A autorregulação emocional é a capacidade de entender e controlar as próprias emoções algo essencial para o bem-estar e a convivência social.
No caso das crianças autistas, esse processo pode ser mais desafiador, já que o corpo e o cérebro delas reagem de forma mais intensa aos estímulos sensoriais e emocionais.
Mas, com o apoio adequado e um ambiente acolhedor, é possível ajudá-las a reconhecer, nomear e lidar com suas emoções de maneira saudável.
O que é autorregulação emocional
Autorregular-se significa perceber o que está acontecendo dentro do corpo e adotar estratégias para se acalmar, focar ou expressar sentimentos de modo apropriado.
Por exemplo: respirar fundo quando está irritado, se afastar de um ambiente barulhento ou pedir ajuda.
Para muitas crianças autistas, esses mecanismos precisam ser ensinados de forma explícita, pois nem sempre surgem naturalmente.
Por que é tão importante
A autorregulação emocional ajuda a:
- Reduzir crises sensoriais;
- Melhorar a concentração e o aprendizado;
- Aumentar a autoestima e a segurança;
- Favorecer a convivência social;
- Prevenir ansiedade e frustrações.
Quando a criança aprende a se autorregular, ela se torna mais independente e capaz de navegar pelo mundo com confiança.
Estratégias para desenvolver a autorregulação emocional
1. Ensine sobre as emoções
Ajude a criança a reconhecer o que sente.
Use cartazes com expressões faciais, jogos de emoções ou espelhos para praticar o reconhecimento de alegria, tristeza, raiva e medo.
Diga frases como:
“Você parece bravo.
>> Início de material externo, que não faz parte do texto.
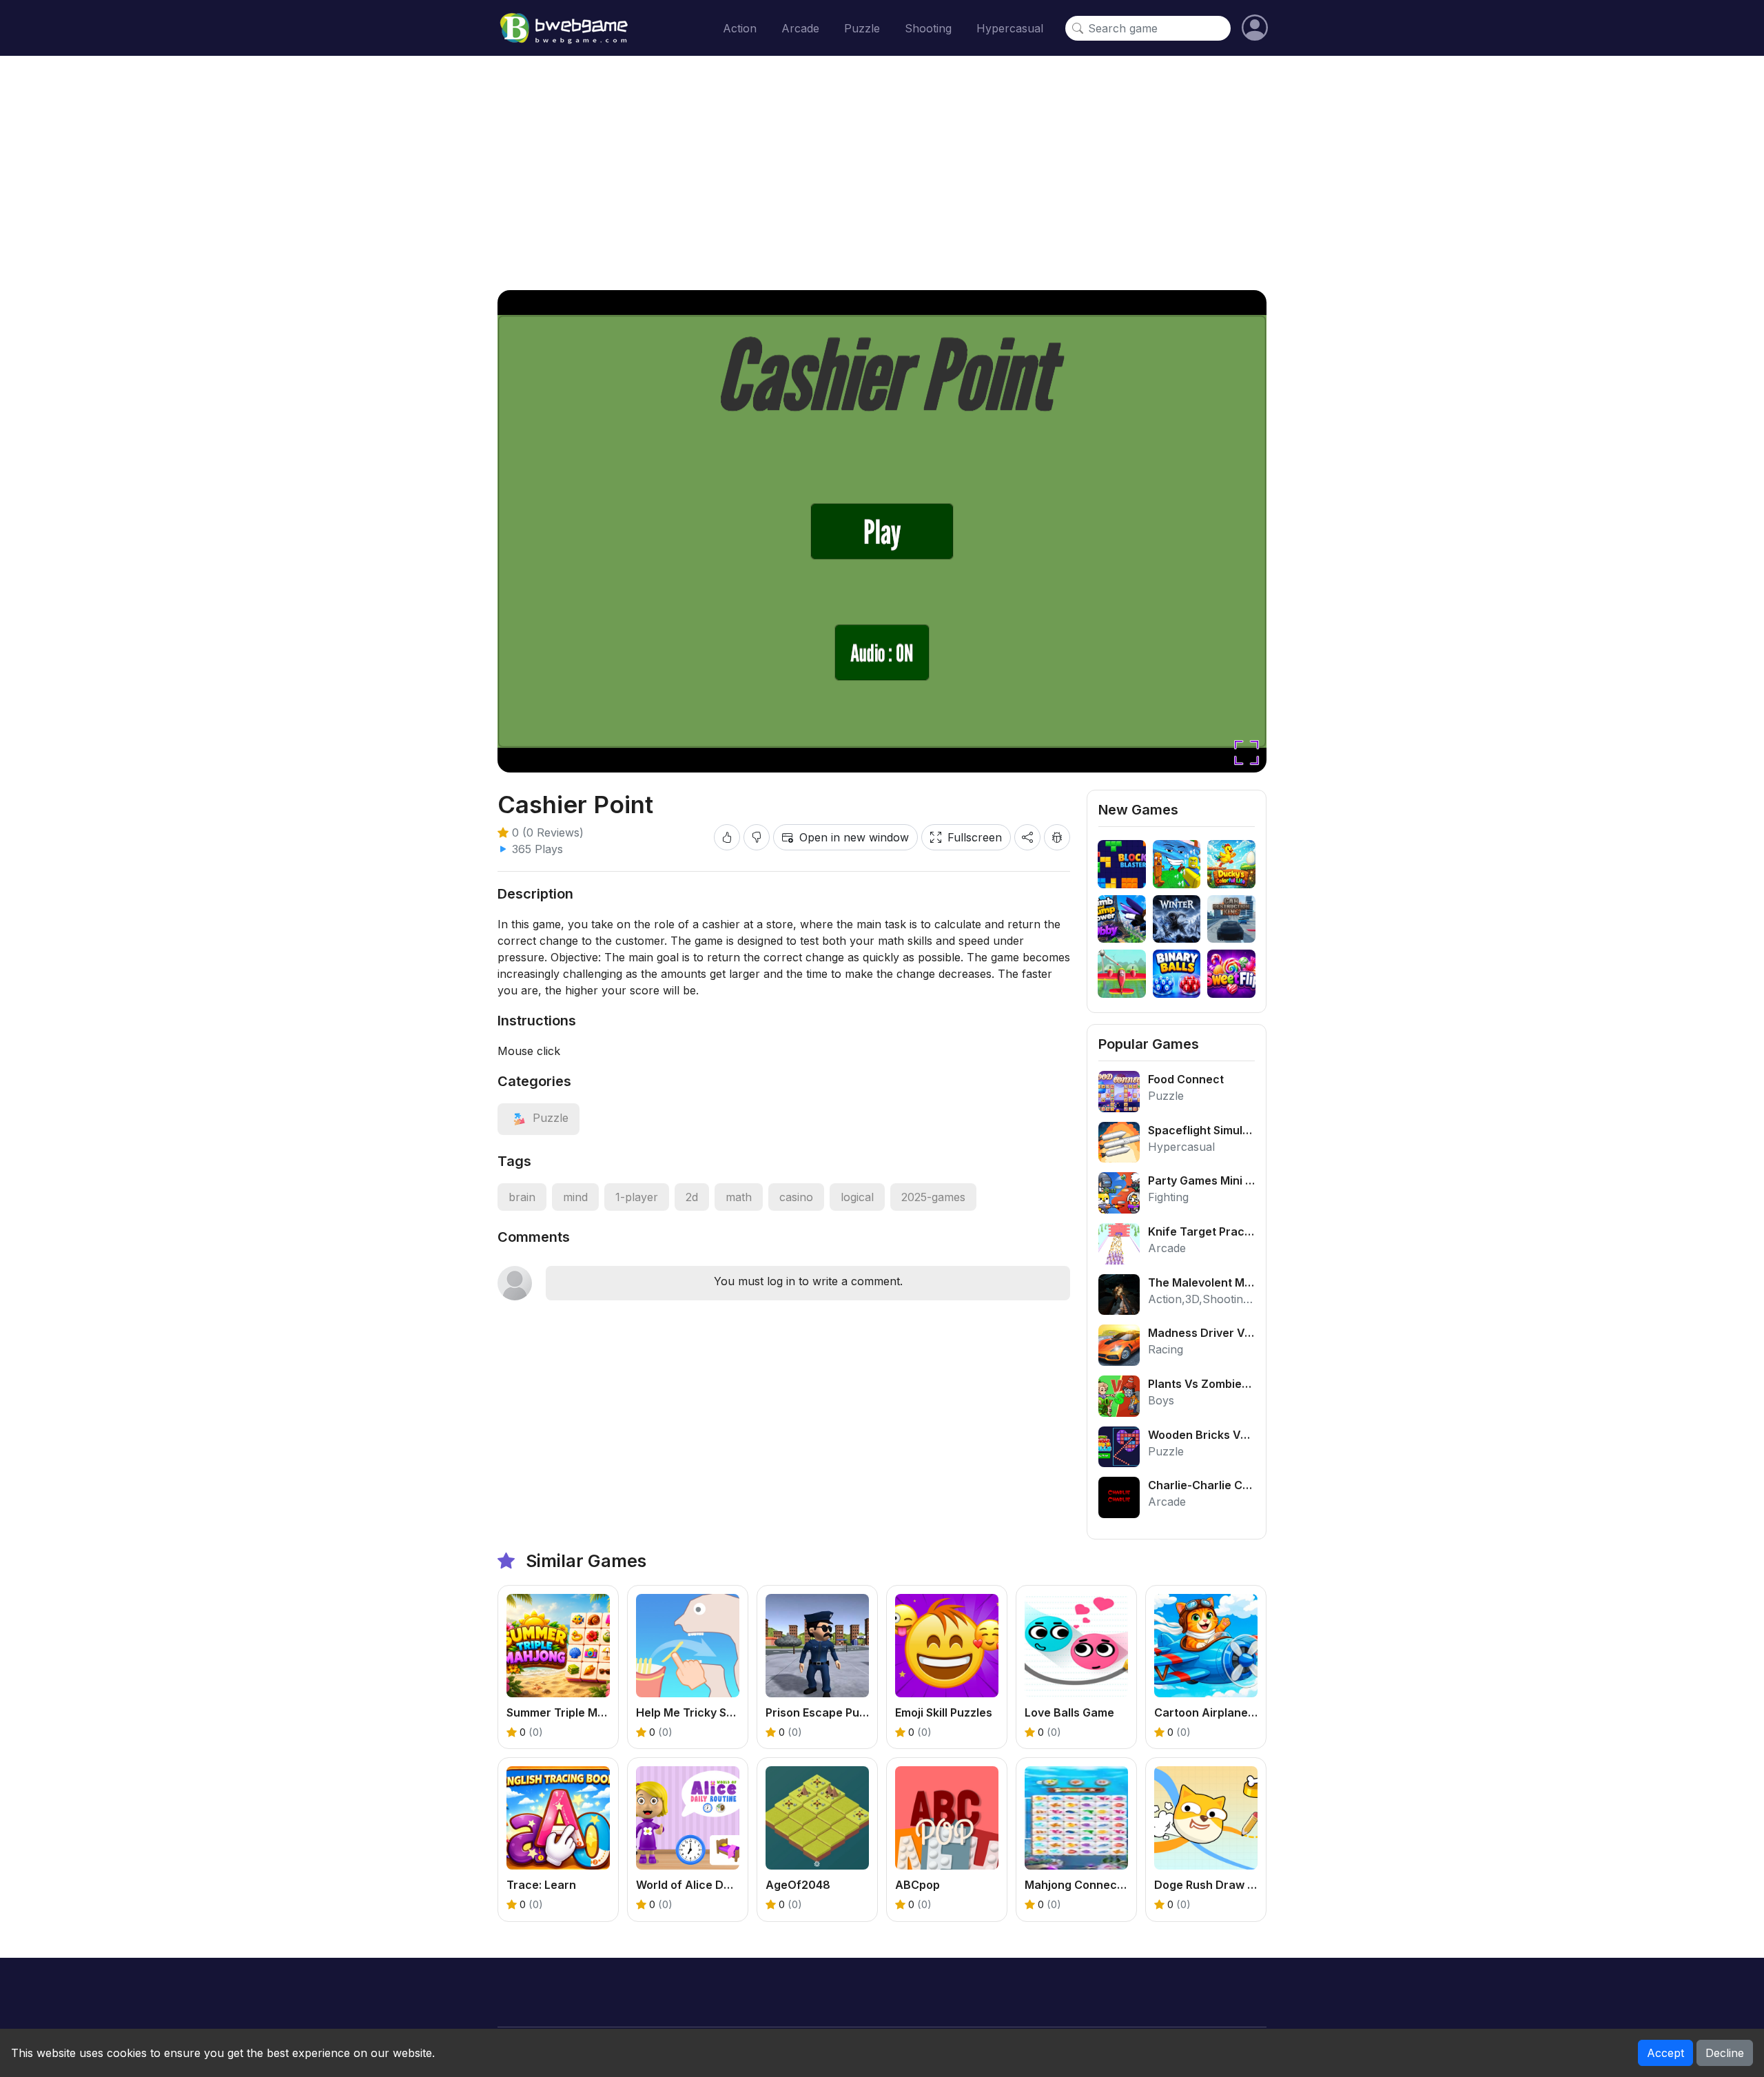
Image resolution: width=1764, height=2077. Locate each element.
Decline (1724, 2053)
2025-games (933, 1197)
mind (575, 1197)
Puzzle (862, 28)
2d (692, 1197)
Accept (1665, 2053)
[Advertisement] (882, 172)
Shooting (928, 28)
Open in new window (854, 837)
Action (740, 28)
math (739, 1197)
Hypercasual (1009, 28)
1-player (636, 1197)
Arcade (800, 28)
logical (857, 1197)
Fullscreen (974, 837)
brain (522, 1197)
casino (796, 1197)
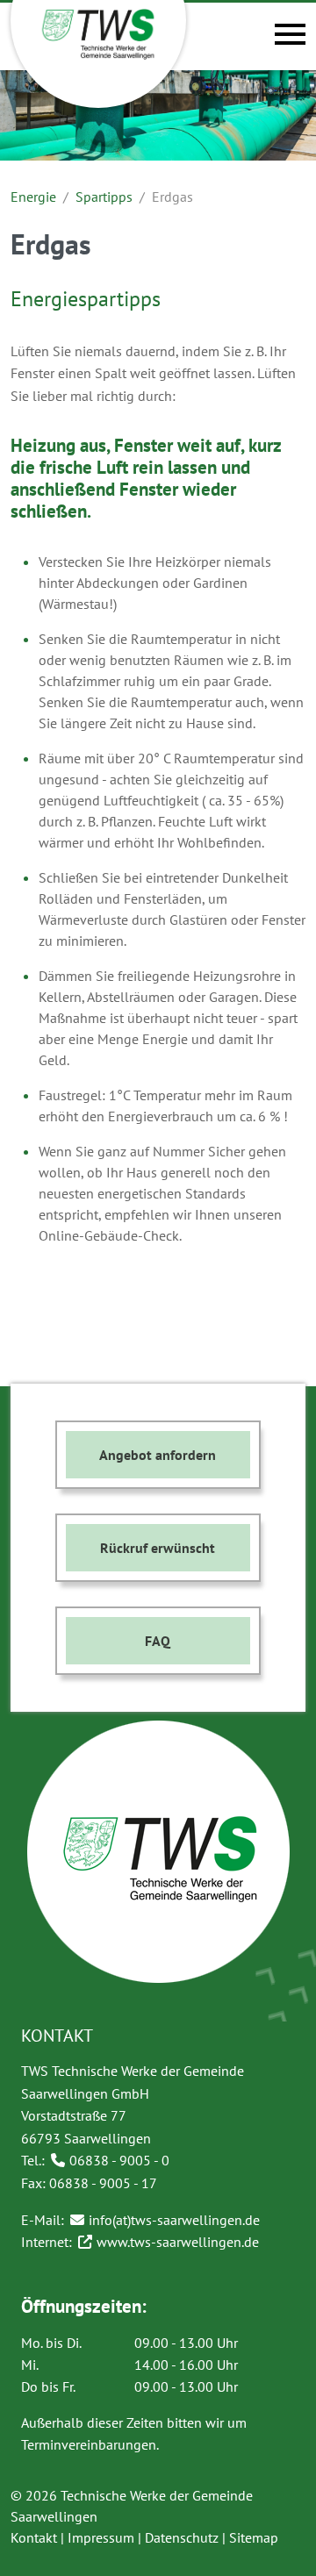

Vamos respirar juntos?”
“Vejo que está feliz! Que bom!”
2. Crie uma rotina emocional previsível
A previsibilidade reduz o estresse.
Estabeleça momentos fixos para descanso, alimentação e brincadeiras.
A criança sente-se mais segura quando sabe o que vai acontecer.
3. Use ferramentas sensoriais
Brinquedos táteis, fones abafadores, almofadas pesadas e garrafas sensoriais ajudam a equilibrar o corpo e reduzir a tensão.
Monte uma “caixa calmante” com esses objetos e ensine a criança a usá-los quando sentir desconforto.
4. Modele comportamentos de calma
As crianças aprendem pelo exemplo.
Quando o adulto demonstra como se acalmar respirando fundo, falando com serenidade, pedindo um tempo — a criança internaliza esse padrão.
5. Identifique gatilhos
Observe quando as crises acontecem.
Ambientes barulhentos? Mudanças na rotina? Cansaço?
Anotar essas informações ajuda a prevenir futuras sobrecargas emocionais.
6. Ofereça opções
Dar escolhas simples aumenta o senso de controle:
“Você quer respirar comigo ou ouvir música?”
Assim, a criança aprende que pode agir sobre suas emoções, em vez de apenas reagir a elas.
7. Valide os sentimentos
Nunca minimize o que a criança sente.
Dizer “não é nada” ou “pare de chorar” invalida a experiência emocional dela.
Em vez disso, diga:
“Eu sei que é difícil. Estou aqui com você.”
Isso cria uma base de confiança para o desenvolvimento emocional.
Atividades que ajudam na autorregulação
- Yoga infantil e alongamentos suaves;
- Música calma ou sons da natureza;
- Brincadeiras de respiração com bolhas de sabão;
- Desenhar emoções com cores diferentes;
- Massagens leves ou brinquedos de compressão.
Essas atividades ensinam o corpo a reconhecer os sinais de tensão e relaxar de forma divertida.
O papel da empatia
O adulto é o principal espelho emocional da criança.
Quando reage com empatia, ensina que todas as emoções são válidas, mas que existem maneiras seguras de expressá-las.
Com o tempo, a criança aprende a confiar em si mesma e a regulação emocional deixa de ser um desafio para se tornar uma habilidade de vida.